* [Your task]: Please restate the data word for word, in full.

Start of Records shown

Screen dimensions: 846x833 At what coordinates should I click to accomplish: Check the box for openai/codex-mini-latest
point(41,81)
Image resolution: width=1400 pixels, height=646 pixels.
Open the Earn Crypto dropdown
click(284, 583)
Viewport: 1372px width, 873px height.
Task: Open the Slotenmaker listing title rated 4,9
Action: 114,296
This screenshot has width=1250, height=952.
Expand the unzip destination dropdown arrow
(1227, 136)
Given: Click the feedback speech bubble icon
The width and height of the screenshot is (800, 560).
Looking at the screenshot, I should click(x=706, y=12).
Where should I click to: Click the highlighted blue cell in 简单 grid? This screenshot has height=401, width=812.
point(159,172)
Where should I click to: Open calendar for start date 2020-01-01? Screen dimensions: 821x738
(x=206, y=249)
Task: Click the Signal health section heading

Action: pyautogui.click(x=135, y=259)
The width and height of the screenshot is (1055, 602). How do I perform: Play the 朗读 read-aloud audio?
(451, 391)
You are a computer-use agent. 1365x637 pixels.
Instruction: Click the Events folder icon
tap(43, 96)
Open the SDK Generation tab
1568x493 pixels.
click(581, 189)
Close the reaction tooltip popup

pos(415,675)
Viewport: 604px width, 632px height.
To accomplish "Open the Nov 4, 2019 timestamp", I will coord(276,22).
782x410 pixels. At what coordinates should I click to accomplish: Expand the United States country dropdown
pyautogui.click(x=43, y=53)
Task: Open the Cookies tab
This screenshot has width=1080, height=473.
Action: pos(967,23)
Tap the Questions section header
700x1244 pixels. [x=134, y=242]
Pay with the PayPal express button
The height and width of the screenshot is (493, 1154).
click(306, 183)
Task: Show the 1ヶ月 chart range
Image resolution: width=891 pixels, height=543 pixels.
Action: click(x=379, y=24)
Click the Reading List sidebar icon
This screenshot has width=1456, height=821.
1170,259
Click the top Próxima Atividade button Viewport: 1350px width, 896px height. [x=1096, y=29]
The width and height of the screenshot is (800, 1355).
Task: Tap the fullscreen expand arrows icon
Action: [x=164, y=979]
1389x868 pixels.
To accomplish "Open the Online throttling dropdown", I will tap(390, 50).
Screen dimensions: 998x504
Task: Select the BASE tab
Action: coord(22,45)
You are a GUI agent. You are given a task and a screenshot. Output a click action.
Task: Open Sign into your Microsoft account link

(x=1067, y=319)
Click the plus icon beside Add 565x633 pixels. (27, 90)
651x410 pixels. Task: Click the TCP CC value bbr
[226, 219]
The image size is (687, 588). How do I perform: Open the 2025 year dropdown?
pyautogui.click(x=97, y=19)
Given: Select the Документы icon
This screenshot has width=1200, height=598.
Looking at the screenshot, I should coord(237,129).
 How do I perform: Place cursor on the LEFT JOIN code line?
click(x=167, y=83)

End of Records shown

* [Solved problem]:
Screen dimensions: 846x833 At what coordinates should I click to accomplish: Check the box for openai/codex-mini-latest
point(41,81)
Image resolution: width=1400 pixels, height=646 pixels.
Open the Earn Crypto dropdown
click(284, 583)
Viewport: 1372px width, 873px height.
Task: Open the Slotenmaker listing title rated 4,9
Action: 114,296
This screenshot has width=1250, height=952.
Expand the unzip destination dropdown arrow
(1227, 136)
Given: Click the feedback speech bubble icon
The width and height of the screenshot is (800, 560).
Looking at the screenshot, I should click(x=706, y=12).
Where should I click to: Click the highlighted blue cell in 简单 grid? This screenshot has height=401, width=812.
point(159,172)
Where should I click to: Open calendar for start date 2020-01-01? Screen dimensions: 821x738
(x=206, y=249)
Task: Click the Signal health section heading

Action: pyautogui.click(x=135, y=259)
The width and height of the screenshot is (1055, 602). How do I perform: Play the 朗读 read-aloud audio?
(451, 391)
You are a computer-use agent. 1365x637 pixels.
Instruction: Click the Events folder icon
tap(43, 96)
Open the SDK Generation tab
1568x493 pixels.
click(581, 189)
Close the reaction tooltip popup

pos(415,675)
Viewport: 604px width, 632px height.
To accomplish "Open the Nov 4, 2019 timestamp", I will coord(276,22).
782x410 pixels. At what coordinates should I click to accomplish: Expand the United States country dropdown
pyautogui.click(x=43, y=53)
Task: Open the Cookies tab
This screenshot has width=1080, height=473.
Action: pos(967,23)
Tap the Questions section header
700x1244 pixels. [x=134, y=242]
Pay with the PayPal express button
The height and width of the screenshot is (493, 1154).
click(306, 183)
Task: Show the 1ヶ月 chart range
Image resolution: width=891 pixels, height=543 pixels.
Action: click(x=379, y=24)
Click the Reading List sidebar icon
This screenshot has width=1456, height=821.
1170,259
Click the top Próxima Atividade button Viewport: 1350px width, 896px height. [x=1096, y=29]
The width and height of the screenshot is (800, 1355).
Task: Tap the fullscreen expand arrows icon
Action: [x=164, y=979]
1389x868 pixels.
To accomplish "Open the Online throttling dropdown", I will tap(390, 50).
Screen dimensions: 998x504
Task: Select the BASE tab
Action: coord(22,45)
You are a GUI agent. You are given a task and a screenshot. Output a click action.
Task: Open Sign into your Microsoft account link

(x=1067, y=319)
Click the plus icon beside Add 565x633 pixels. (27, 90)
651x410 pixels. Task: Click the TCP CC value bbr
[226, 219]
The image size is (687, 588). How do I perform: Open the 2025 year dropdown?
pyautogui.click(x=97, y=19)
Given: Select the Документы icon
This screenshot has width=1200, height=598.
Looking at the screenshot, I should coord(237,129).
 How do I perform: Place cursor on the LEFT JOIN code line?
click(x=167, y=83)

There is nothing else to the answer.